With the holidays upon us, we are all gearing up for extended visits with family. That can be such a fun time with a newborn, but it can be incredibly stressful for new parents. If your baby is teeny weenie, you are probably either trying to get into a good routine or you have just started using a good routine. Neither of those times are the best for lots of friends and family and all the events and chaos that come with those things at the holidays.
I remember traveling home to see family when both Bean and Gracie were little bitties, and none of those experiences are really fond memories for me. I wish I could tell you that by the time Gracie came along, I knew how to handle it better, but that’s just not true. I had a heck of a time balancing family obligations and expectations while managing the needs of my little, young family. So instead of telling you how I solved the problem, I’m going to tell you things I would have done differently.
First, I would have stood up for my own family’s needs more firmly. I think I was so worried about being labeled the “anxious new mom” that I really tried too much to be laid back and cool with everything. When family wanted to do an activity in the afternoon and then again after dinner, I really should have spoken up and passed on one of those events because I had small kids who were absolutely exhausted. Instead, we tried to do everything that was asked of us, and most of the time we ended up having “those kids” at the parties or dinners or outings because they were overtired and overstimulated. In hindsight, it would have been better to be “that anxious new mom” than the mom with “those kids.” People will judge everything you do and don’t do as a new parent, and I hate to say that sometimes family can be the harshest judges. But in the end, you have to do what is right for your family. Even if that means saying no to your extended family.
Another thing I would have done differently is pass on anything that required my kids to miss their nap times. Nap times at home are crucial, but they are even more crucial when you are traveling. We weren’t sleeping well at night because the kids were in unfamiliar surroundings, so I should have realized that nap times would become even more important. Instead, we’d let them nap in the car on the way to outings and activities, but then wake them up and make them go, go, go. No wonder they were fussy! Looking back and even now when we travel, we plan our entire visit around nap times. I know that might seem extreme, but it actually works out pretty well. We are out and about seeing people in short spurts, and then we head back to where ever is home base for us and put the kids down for real naps. It keeps the kids happy and well rested, and it keeps the family happy because we are able to go and do when naptime is over.

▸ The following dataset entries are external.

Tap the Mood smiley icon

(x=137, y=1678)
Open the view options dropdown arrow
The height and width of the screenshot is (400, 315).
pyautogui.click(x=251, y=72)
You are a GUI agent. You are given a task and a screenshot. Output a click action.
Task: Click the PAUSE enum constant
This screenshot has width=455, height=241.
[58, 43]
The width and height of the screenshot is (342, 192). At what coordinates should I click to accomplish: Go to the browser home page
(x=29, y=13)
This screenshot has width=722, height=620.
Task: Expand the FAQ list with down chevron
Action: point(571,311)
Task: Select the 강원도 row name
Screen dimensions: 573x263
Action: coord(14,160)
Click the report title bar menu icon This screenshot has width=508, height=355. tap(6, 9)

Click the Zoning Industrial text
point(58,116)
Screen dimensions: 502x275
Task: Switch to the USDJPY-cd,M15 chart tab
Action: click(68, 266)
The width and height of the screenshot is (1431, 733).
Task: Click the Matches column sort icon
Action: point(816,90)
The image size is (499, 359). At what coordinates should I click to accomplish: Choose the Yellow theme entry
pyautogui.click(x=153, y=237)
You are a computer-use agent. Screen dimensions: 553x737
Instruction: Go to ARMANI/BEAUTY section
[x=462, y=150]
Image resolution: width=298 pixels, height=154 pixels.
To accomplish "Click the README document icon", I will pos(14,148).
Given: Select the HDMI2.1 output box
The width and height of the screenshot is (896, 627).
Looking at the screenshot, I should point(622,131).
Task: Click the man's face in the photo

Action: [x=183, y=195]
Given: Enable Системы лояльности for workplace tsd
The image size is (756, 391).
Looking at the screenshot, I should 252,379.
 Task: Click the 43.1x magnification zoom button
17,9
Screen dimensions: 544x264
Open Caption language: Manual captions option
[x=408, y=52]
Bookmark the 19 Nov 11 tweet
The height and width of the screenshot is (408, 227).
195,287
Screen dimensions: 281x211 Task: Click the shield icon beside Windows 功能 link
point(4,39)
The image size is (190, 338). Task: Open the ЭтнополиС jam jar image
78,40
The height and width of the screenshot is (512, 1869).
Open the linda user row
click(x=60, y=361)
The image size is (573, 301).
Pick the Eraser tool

The last thing is probably the most important and the one I realized the quickest. With Bean, I had this weird thing in my head that other people were just as good at comforting him as me. I mean, the entire house was full of moms and dads. Surely, one mom was just as good as the next. But that’s not true when it comes to your kids. It’s not enough that SOMEONE rock them to sleep or hold them when they are upset. My children want ME when they are out of sorts. I remember them crying for whatever reason (probably because they were tired) and me standing there feeling helpless as other moms passed my baby back and forth between them, always assuring me that, “I’ll just calm him down for you…” But finally, I broke through my haze and realized that babies don’t want to be soothed. They want to be soothed by their parents. When my babies were little babies, I started to react to this by making sure that I spent some quiet, one-on-one time with them every couple hours. I’d go into a room with just me and the baby and rock them or talk to them or sing to them, just to remind them that I was there with them. Even now that my babies are older, I still am very protective of them when they get worked up around other people. I find it’s easier to take them into another room where so many people can’t “help” and then I can calm them down faster because it’s just me and them. And that’s what they want. They want me. That seems like common sense, but I had a hard time realizing that as a new mom.
Families and holidays make the best memories. But make sure that you are putting the needs of your baby first in the middle of all the hoopla. That’s a great way to make sure you are making GOOD memories, and not memories you want to shut out of your mind forever!